# Work task
Pictures stay out of the output. Return exactly the lines below from the one with "Instruction: Click the 所有风险项处理完成 heading" down to the one with "You are a computer-use agent. Image", both included, and nothing more.

# Extracted material
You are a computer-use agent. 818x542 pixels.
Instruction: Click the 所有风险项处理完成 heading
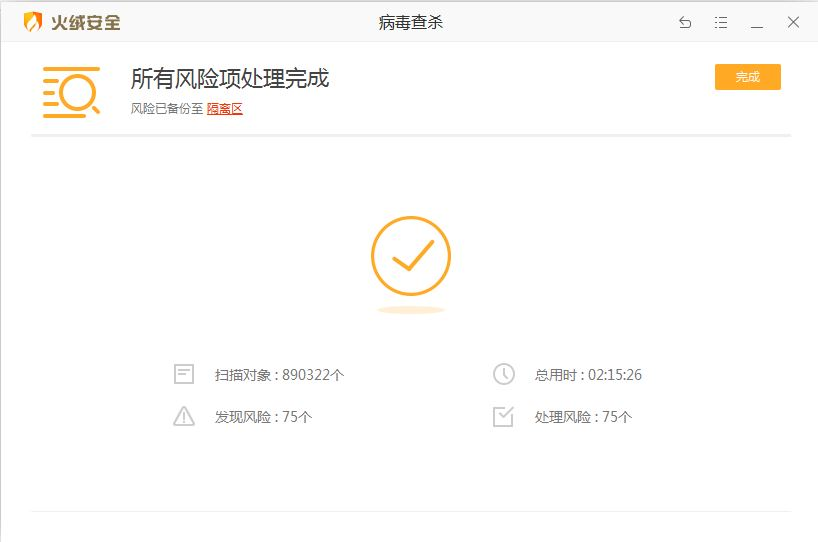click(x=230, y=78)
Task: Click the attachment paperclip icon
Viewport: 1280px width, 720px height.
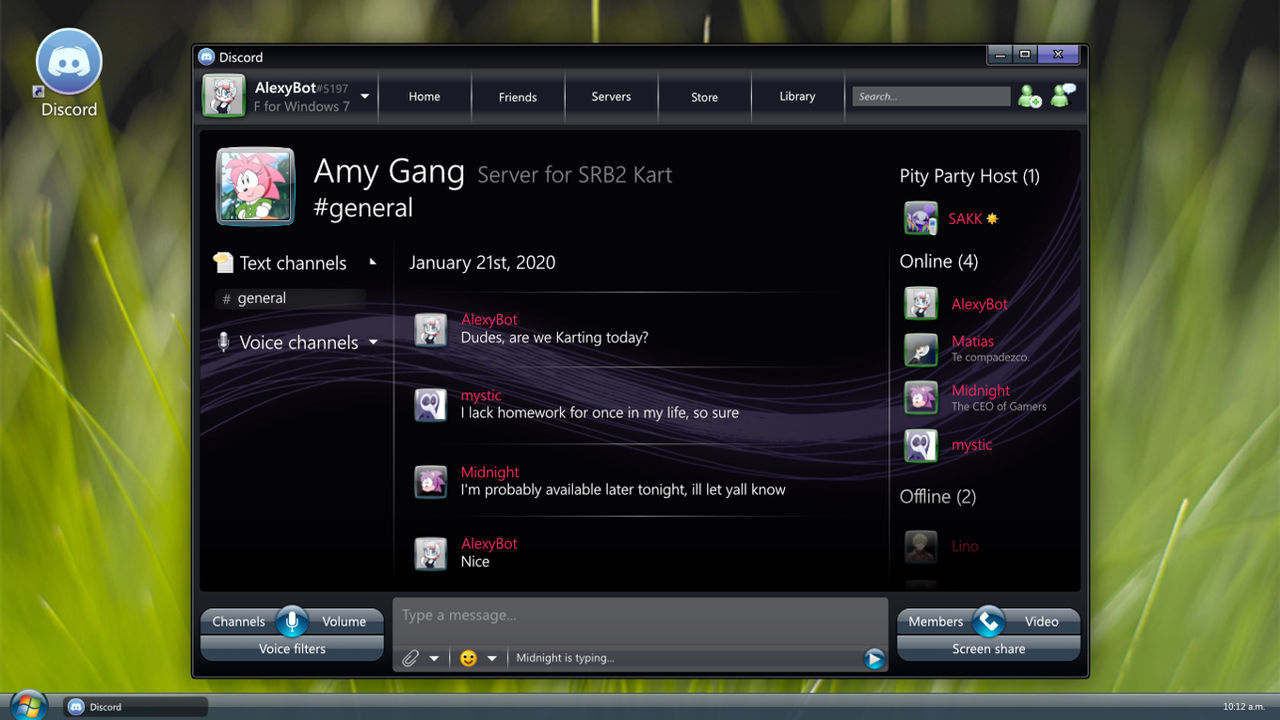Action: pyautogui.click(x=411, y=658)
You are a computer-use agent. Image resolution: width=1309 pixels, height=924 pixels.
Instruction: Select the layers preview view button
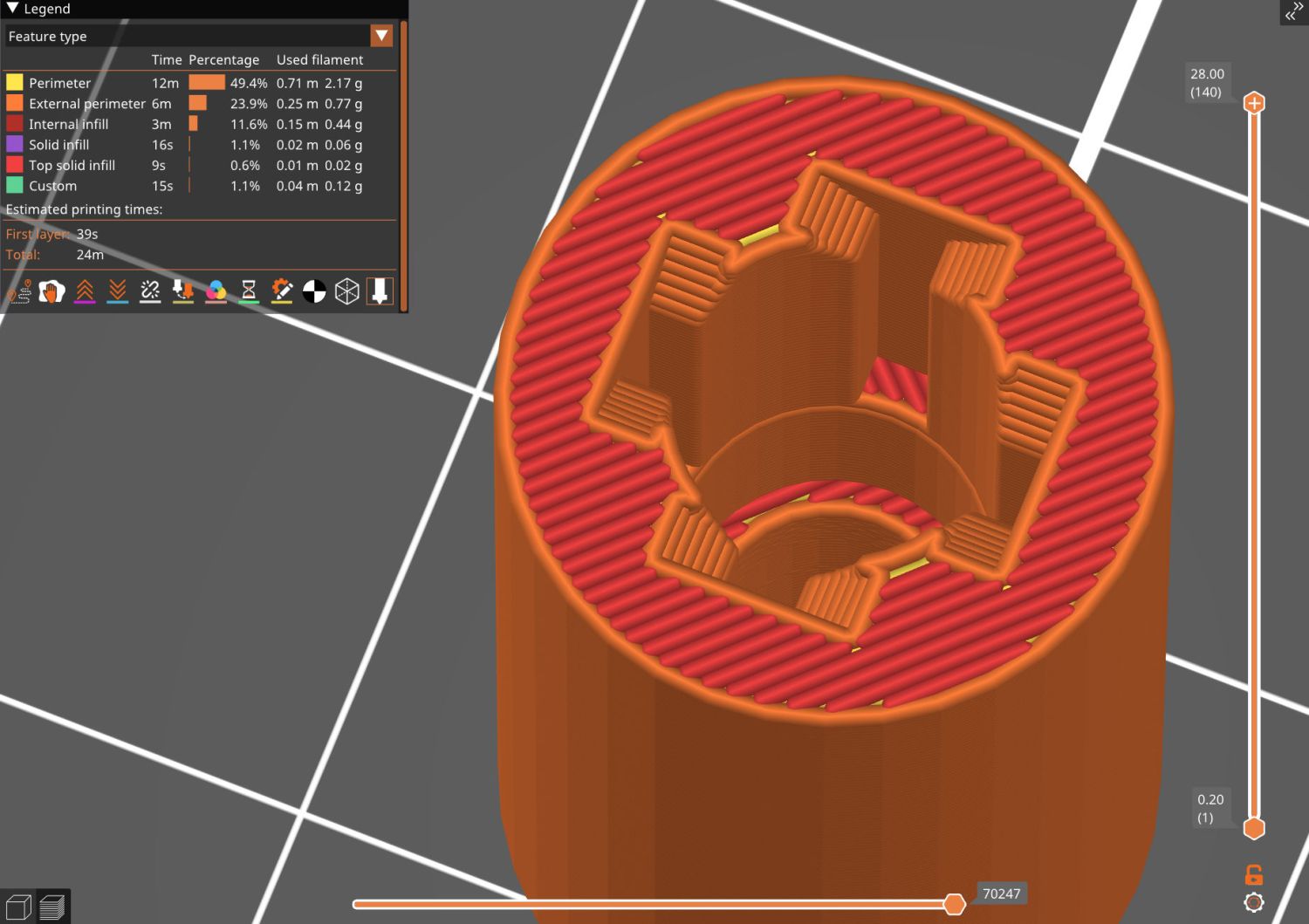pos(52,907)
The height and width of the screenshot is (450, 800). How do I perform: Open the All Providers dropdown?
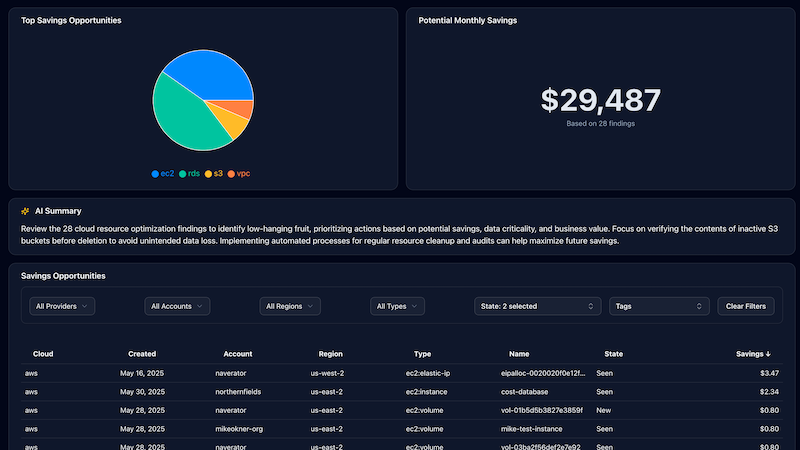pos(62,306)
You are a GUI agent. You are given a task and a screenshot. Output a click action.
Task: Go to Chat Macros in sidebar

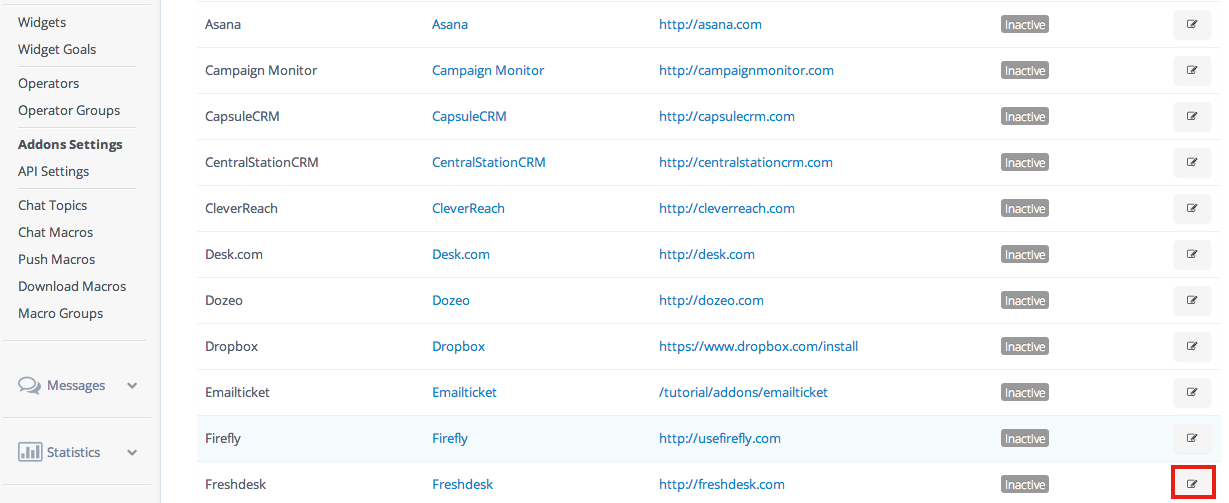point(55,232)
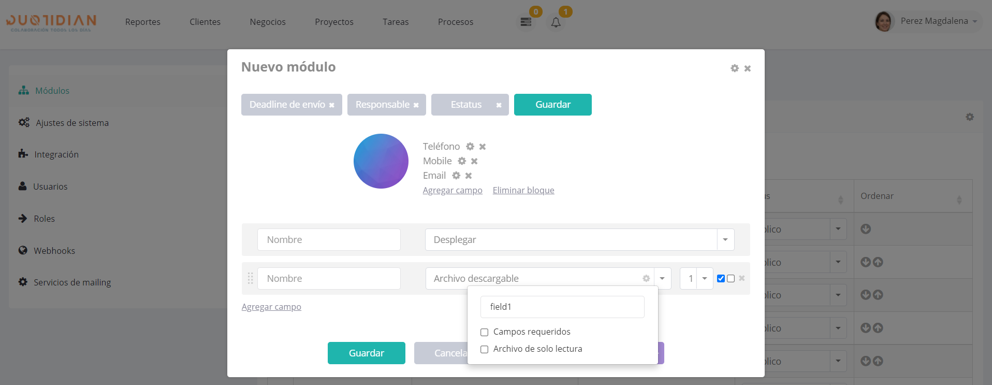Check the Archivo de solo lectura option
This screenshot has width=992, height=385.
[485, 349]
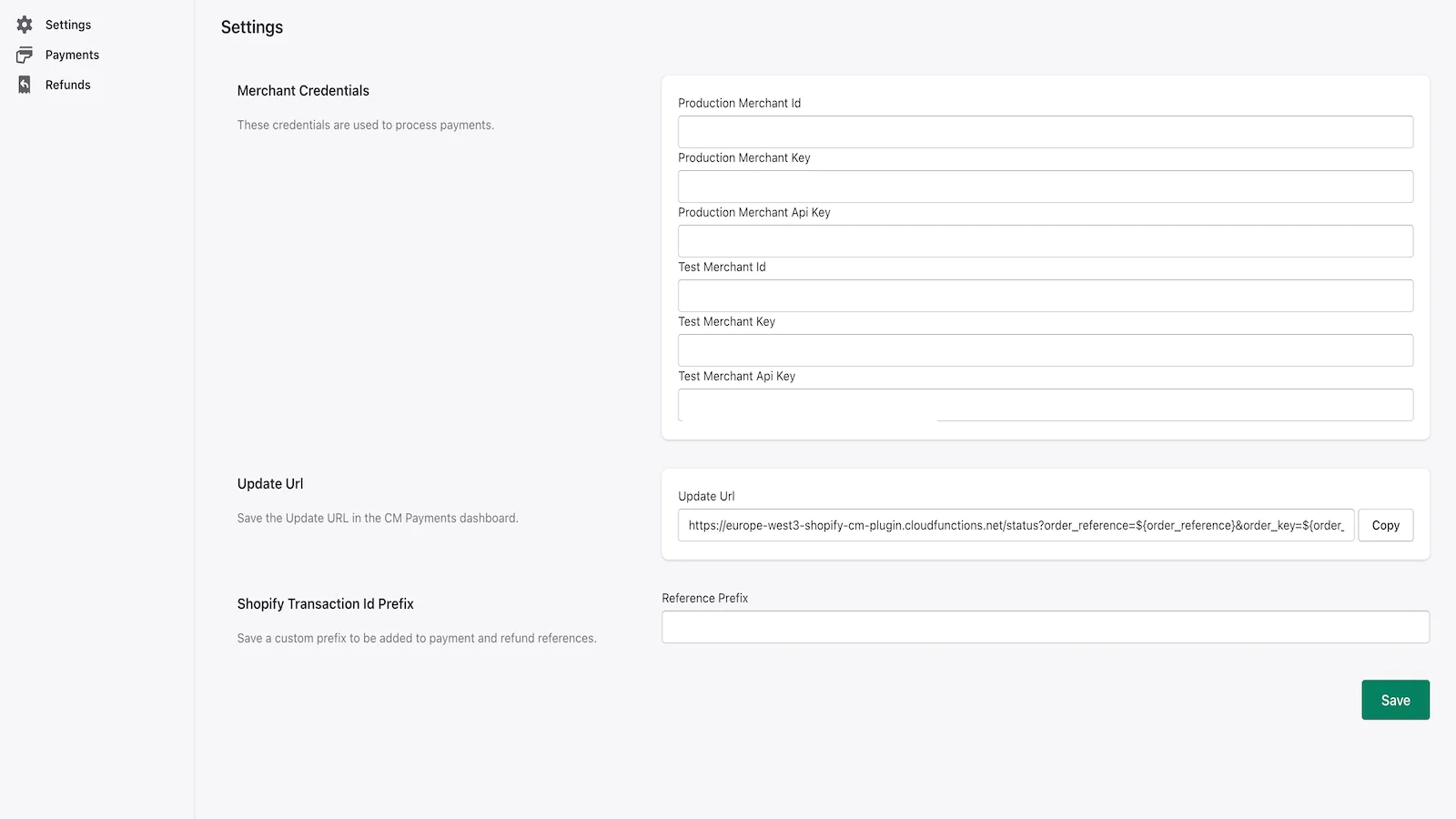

# Finished task
Instruction: Click the 所有风险项处理完成 heading
click(x=230, y=78)
Task: Click the attachment paperclip icon
Viewport: 1280px width, 720px height.
Action: pyautogui.click(x=411, y=658)
You are a computer-use agent. Image resolution: width=1309 pixels, height=924 pixels.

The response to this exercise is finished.